Copy the text of the data below word for word, omitting the pictures.

- PROVIDED RECORDS:
______________________________

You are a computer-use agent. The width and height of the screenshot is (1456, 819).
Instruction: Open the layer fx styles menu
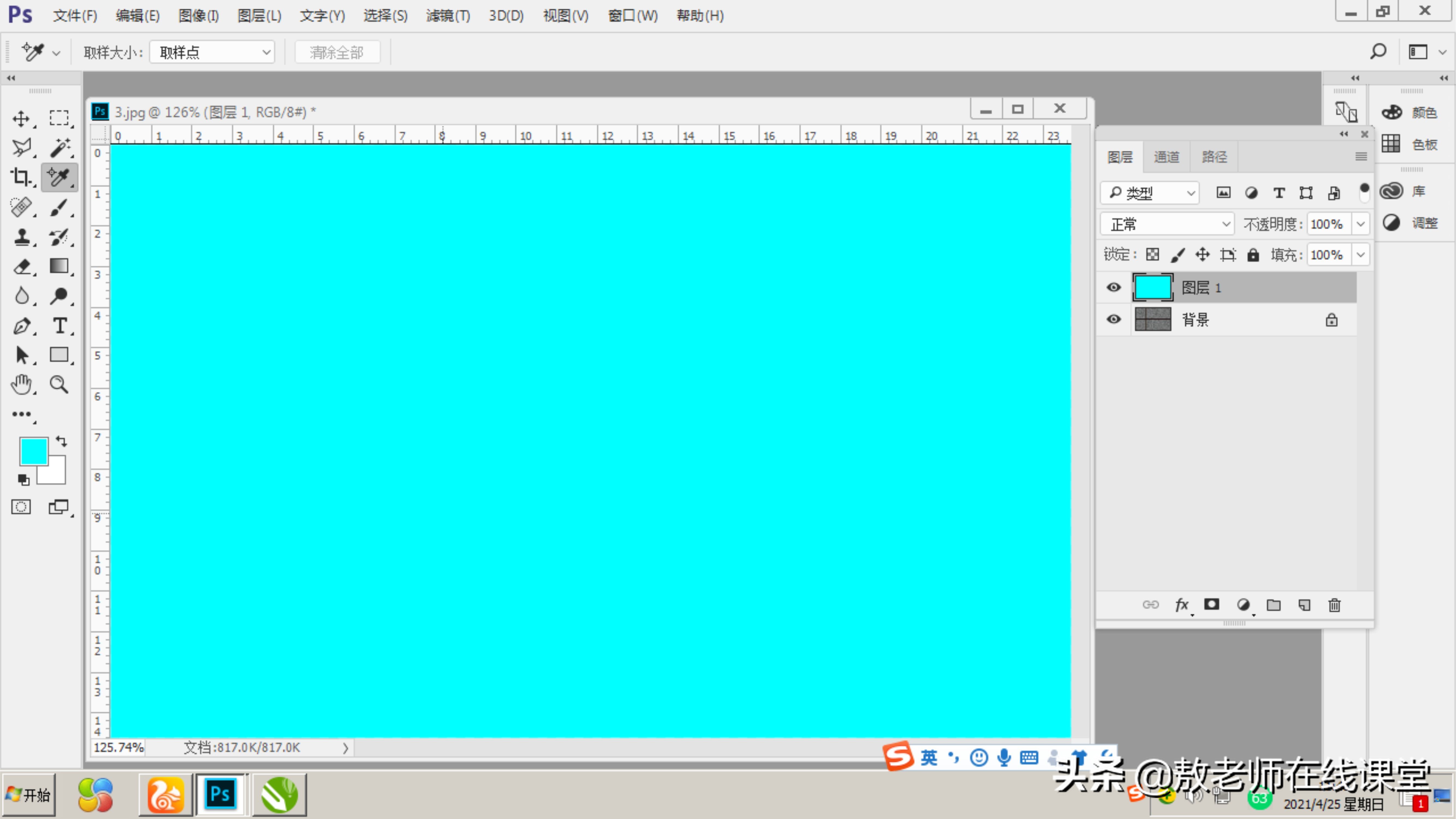1181,605
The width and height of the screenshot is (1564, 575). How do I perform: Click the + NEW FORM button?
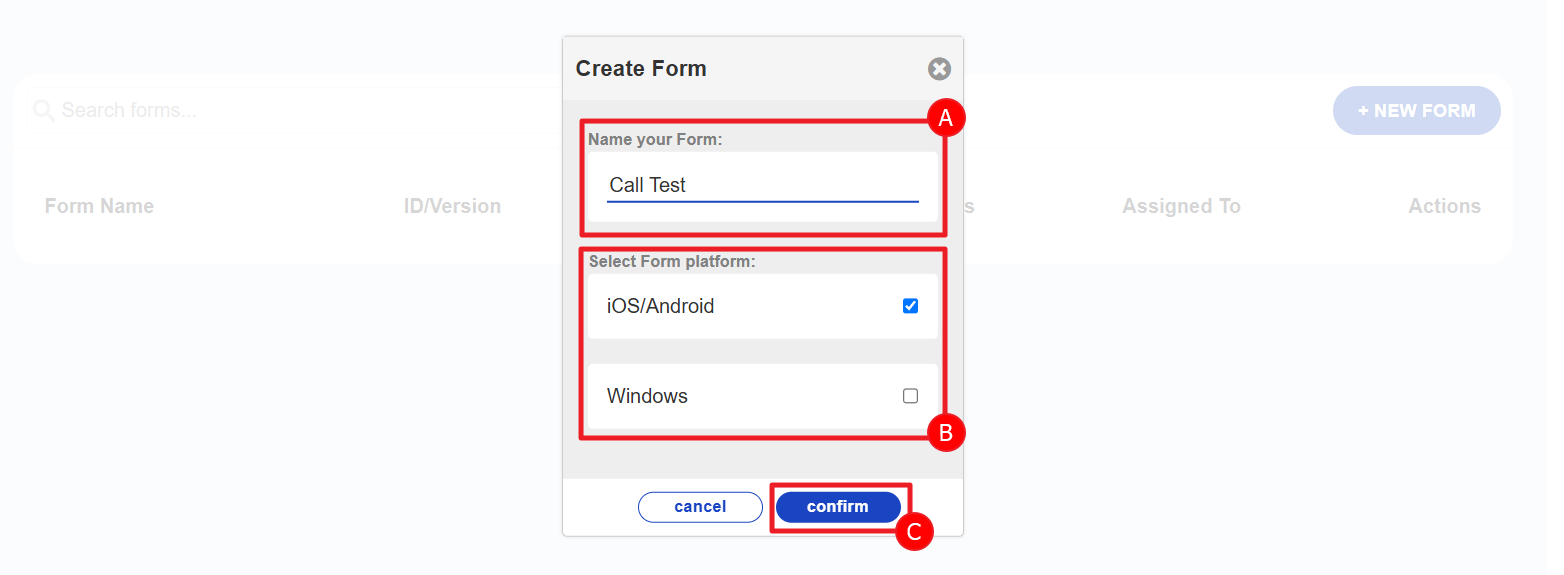click(1416, 111)
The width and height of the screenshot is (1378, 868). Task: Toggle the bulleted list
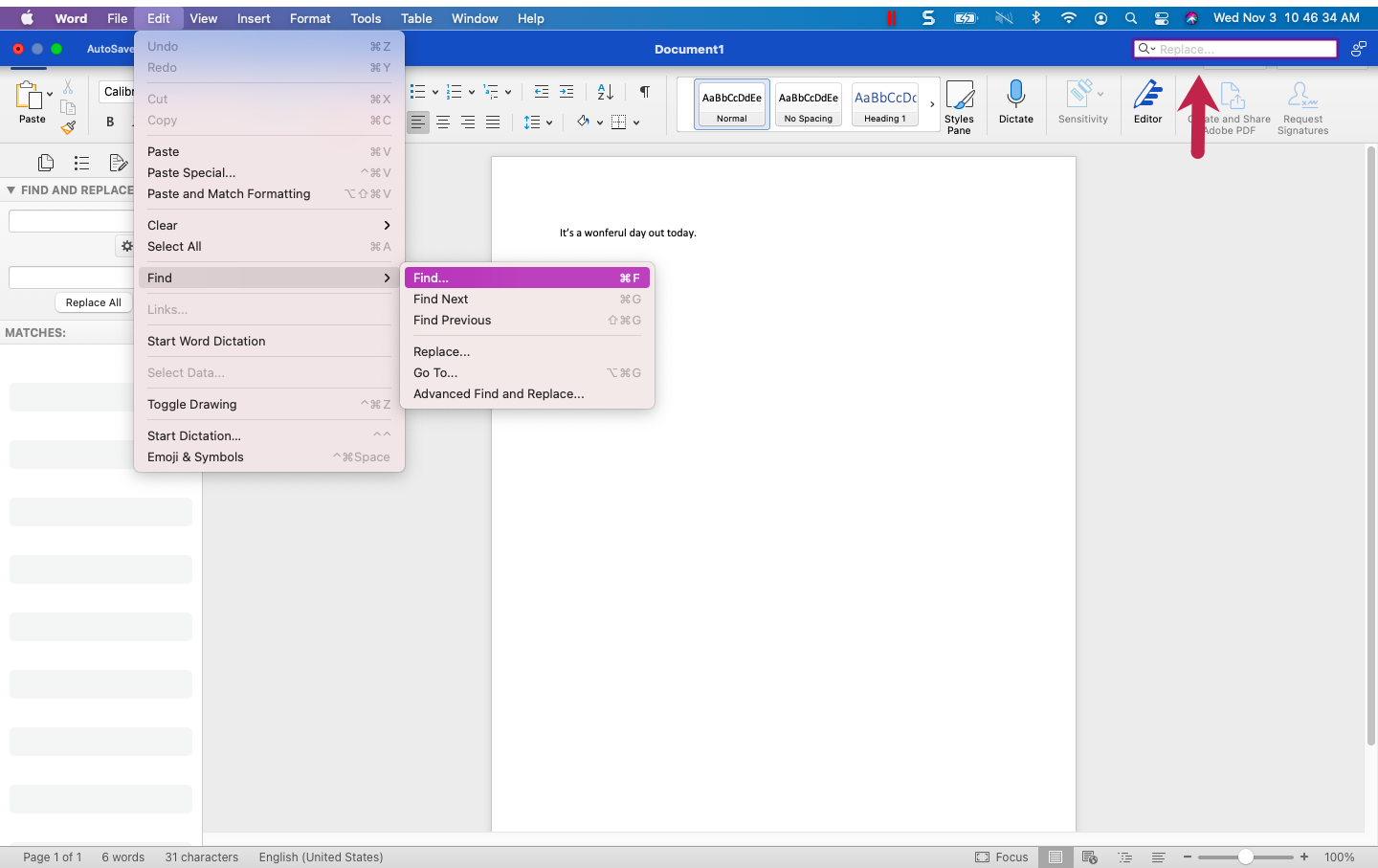pyautogui.click(x=418, y=92)
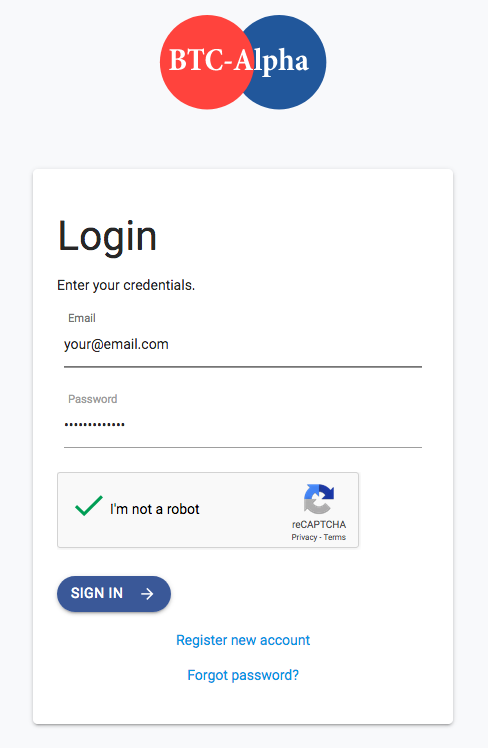Viewport: 488px width, 748px height.
Task: Click the Login heading
Action: [x=107, y=237]
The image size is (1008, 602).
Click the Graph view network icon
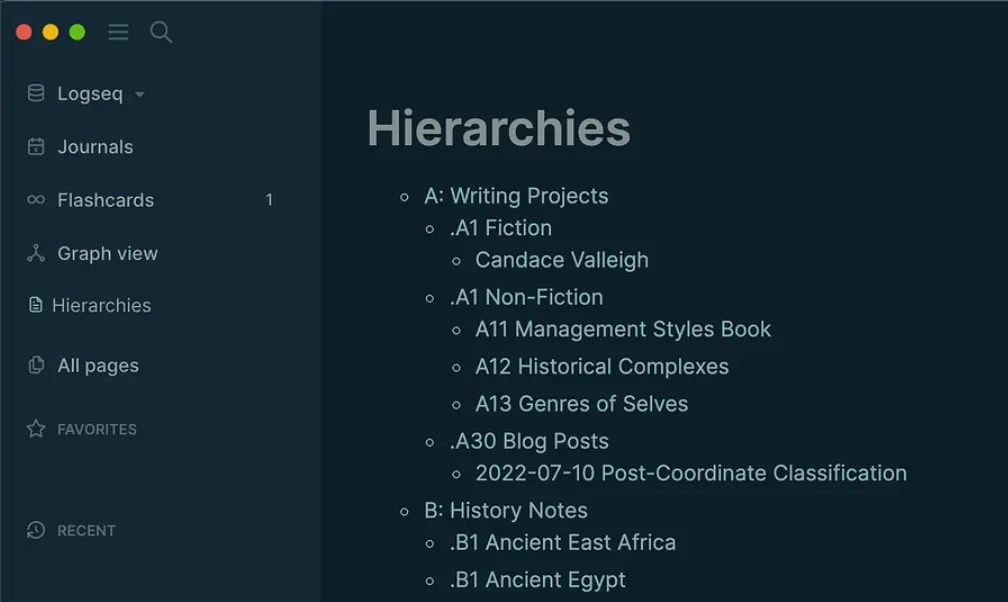pos(36,253)
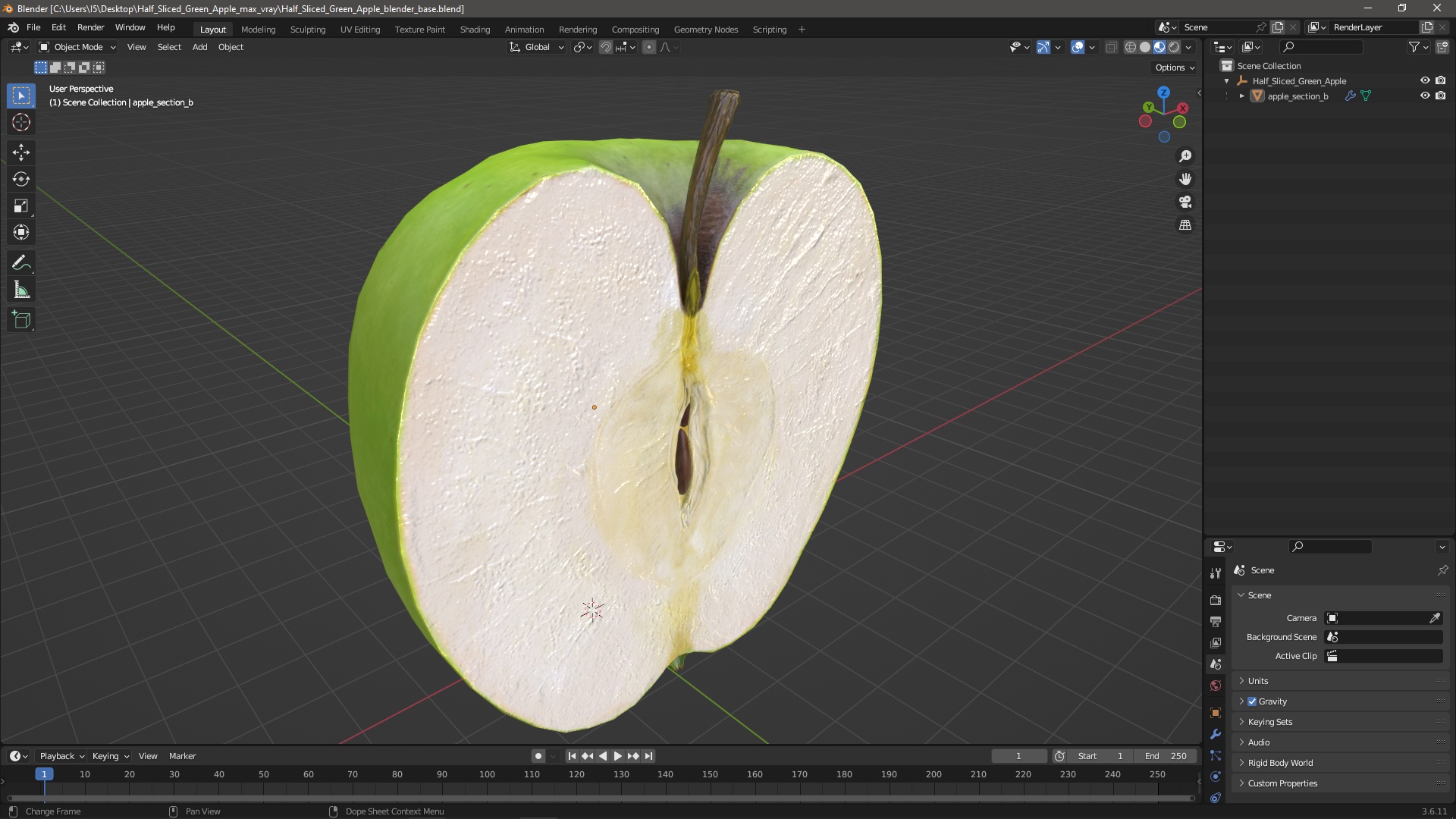
Task: Click the Measure tool icon
Action: 22,290
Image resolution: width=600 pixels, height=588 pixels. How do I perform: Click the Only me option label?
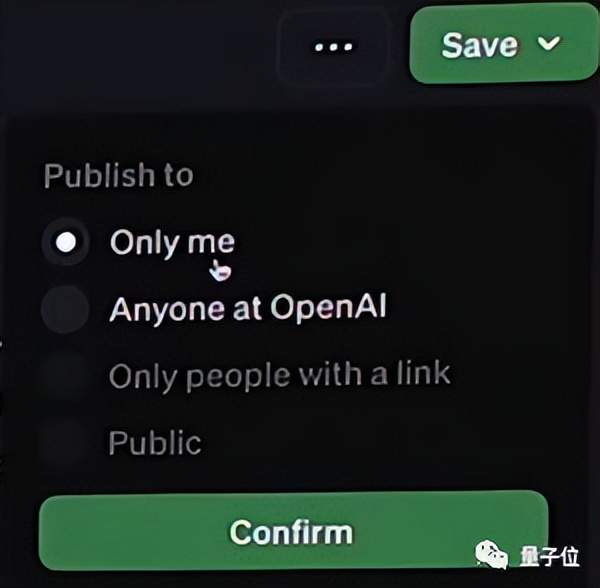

______________________________

- FINAL RESULT:
You are a computer-use agent. The width and height of the screenshot is (1456, 819).
Instruction: Open the layer fx styles menu
1181,605
The width and height of the screenshot is (1564, 575). How do I perform: Click the + NEW FORM button?
click(1416, 111)
The width and height of the screenshot is (1378, 868). Task: Toggle the bulleted list
pyautogui.click(x=418, y=92)
Viewport: 488px width, 748px height.
Task: Click the Login heading
Action: [x=107, y=237]
The image size is (1008, 602).
Click the Graph view network icon
pos(36,253)
Task: Click the Measure tool icon
Action: 22,290
Image resolution: width=600 pixels, height=588 pixels. How do I perform: Click the Only me option label?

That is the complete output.